To identify the members within Raiser’s Edge, gallery staff rely on some complicated queries that were built within the CRM’s GUI. Unfortunately, some of the features in those queries don’t have an exact 1:1 equivalent in the API, so we ingested the entire data set and then reimplemented the query.
Once our automated synchronisation had been running for a few weeks, we noticed that there were some inconsistencies in the data. Specifically, the API provides a way to filter records by their modified time, which would have allowed us to perform a much faster synchronization as we’d only need to handle new or updated records. However, in practice the system seemed to omit records – seemingly at random – possibly due to rounding or precision issues. As a workaround, we now perform a much slower, but more exhaustive sync that consumes all of the available data and then compares the records locally to determine which have changed since the last synchronisation.
An important part of AGSA’s digital transformation was extending their physical shop into an online space. They chose the Shopify platform to host their service and wanted to include the same discount system that their members enjoyed in the physical shop. Our task was to take the membership data from Raiser’s Edge and provide a way for the members to receive their discounts.
The conception phase of the discount mechanism involved a number of alternatives that were considered. Initially, we discussed having a unified login on the main website that would extend to the shop. However, this approach requires members to login and there was some anticipation that this would add more complexity to the system as well as more overheads for the members. Ultimately, we pushed for a simpler system that relied only on the unique identifier used for each member. This would allow a member to simply punch in their details from their membership card.
With a plan set and the data from Raiser’s Edge now in our hands, we could use Shopify’s API to create discount codes for each member. Given that memberships are created continually, we also had to build a periodic task that would automatically synchronise membership changes to Shopify. With each synchronisation, we create discount codes for new or rejoining members and we remove the codes for expired memberships.
While our integration with Shopify has gone reasonably well, we have run into an issue with the API’s usage limits. Shopify only allows a small number of calls to fetch all the discount codes created so far. Once our periodic task had run for a few days, we found that we passed that limit and the system began to crash during the initial call to the Shopify API. To work around the issue, we began to persist the state of Shopify’s discount codes locally. This added some minor complexity to the synchronisation code, but it allows us to perform the necessary checks quite cheaply. As a side-effect, the workaround has also massively boosted the performance of the synchronisation to Shopify.

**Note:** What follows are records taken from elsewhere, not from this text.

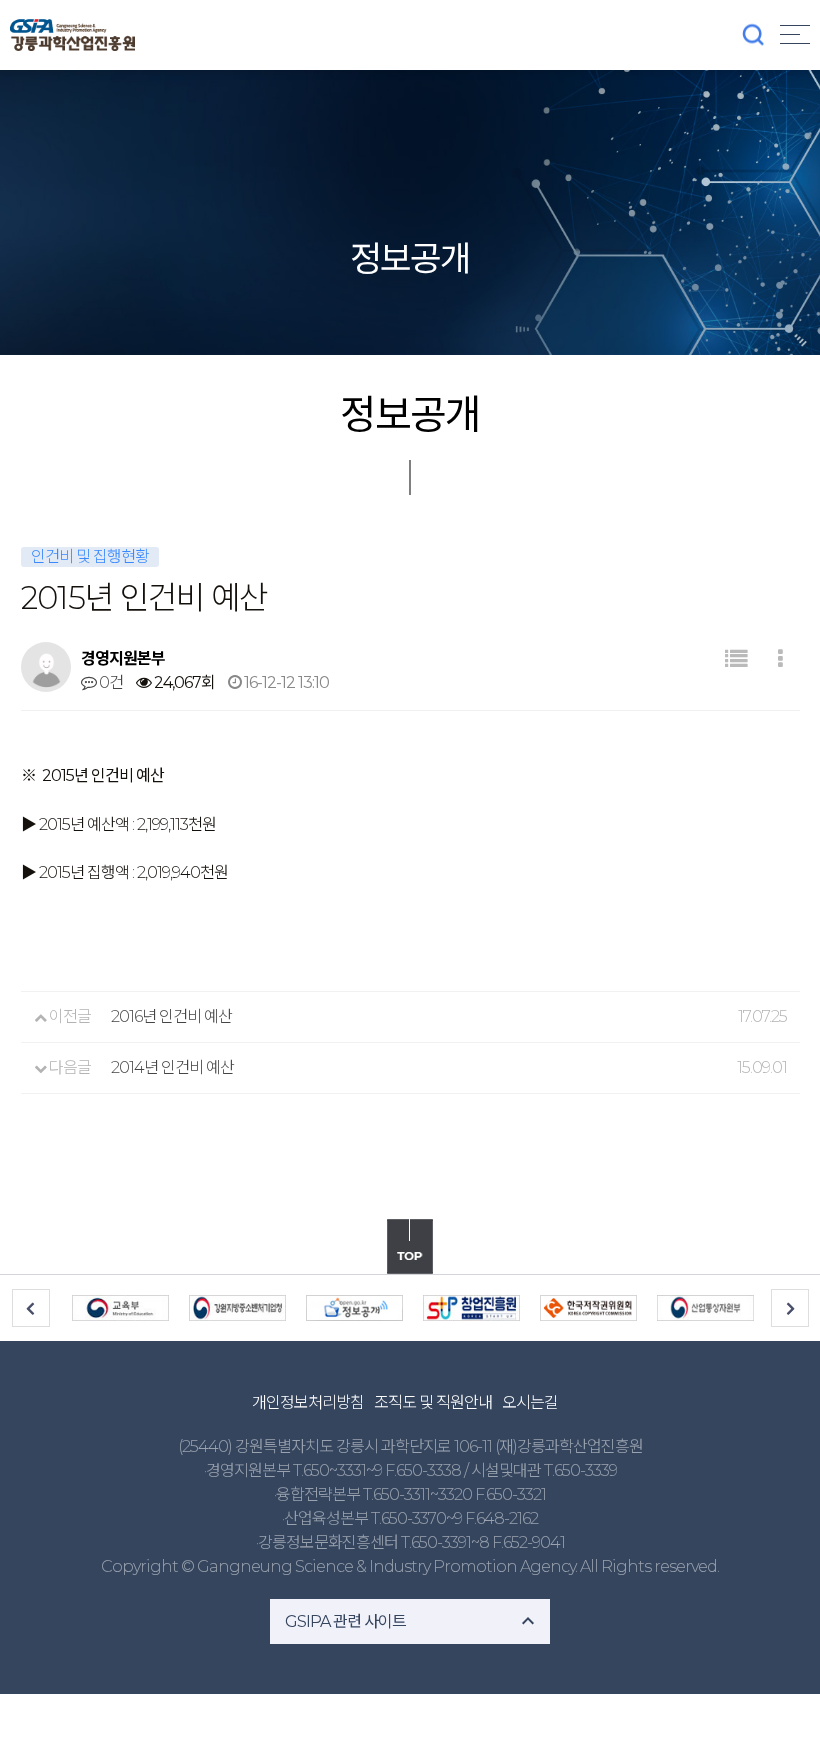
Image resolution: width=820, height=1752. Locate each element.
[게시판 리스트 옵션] (780, 659)
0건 (109, 682)
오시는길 (530, 1402)
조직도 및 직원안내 (433, 1402)
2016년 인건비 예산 (171, 1016)
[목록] (735, 659)
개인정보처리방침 (308, 1402)
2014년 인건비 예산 (172, 1067)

Benefits of the integration
Our work to automate the integration of AGSA’s membership system with their online shop, has helped to reduce overheads on AGSA’s staff, so that they can focus on more important tasks. For AGSA’s members, they’re now able to easily access their discounts through both AGSA physical shop and their online shop.

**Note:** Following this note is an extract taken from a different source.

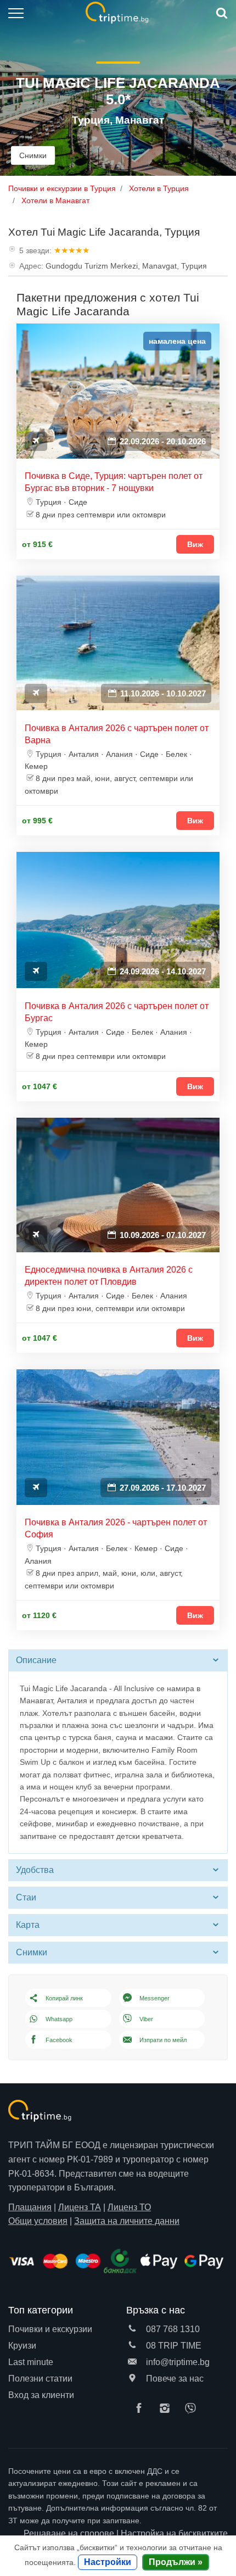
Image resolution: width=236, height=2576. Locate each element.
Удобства (35, 1870)
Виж (195, 544)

Integrating two systems can superficially seem simple, but the issues illustrated are fairly typical. Assumptions in one system, inconsistencies in features across APIs, incompatibilities in data models - these are all the typical problems that arise. Unfortunately, it’s rarely as simple as connecting two things together. While the challenges can be steep, it is quite satisfying to bring multiple systems together and see something new come to life.